Statin use in individuals with chronic obstructive pulmonary disease (COPD) with coexisting cardiovascular disease is associated with a reduced risk of exacerbations. The mechanisms by which statin plays a role in the pathophysiology of COPD have not been defined. To explore the mechanisms involved, we investigated the effect of statin on endothelial cell function, especially endothelial cell tight junctions.

Method

We primarily assessed whether pitavastatin could help mitigate the development of emphysema induced by continuous cigarette smoking (CS) exposure.
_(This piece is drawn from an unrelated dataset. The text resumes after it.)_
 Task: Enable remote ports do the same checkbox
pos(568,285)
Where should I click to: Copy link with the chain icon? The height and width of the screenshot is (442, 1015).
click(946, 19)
We also investigated the activation of liver kinase B1 (LKB1)/AMP-activated protein kinase (AMPK) signaling, which plays a role in maintaining endothelial functions, important tight junction proteins, zonula occludens (ZO)-1 and claudin-5 expression, and lung microvascular endothelial cell permeability.

Results

We found that pitavastatin prevented the CS-induced decrease in angiomotin-like protein 1 (AmotL1)-positive vessels via the activation of LKB1/AMPK signaling and IFN-γ-induced hyperpermeability of cultured human lung microvascular endothelial cells by maintaining the levels of AmotL1, ZO-1, and claudin-5 expression at the tight junctions.

Conclusion

Our results indicate that the maintenance of lung microvascular endothelial cells by pitavastatin prevents tight junction protein dysfunctions induced by CS. These findings may ultimately lead to new and novel therapeutic targets for patients with COPD.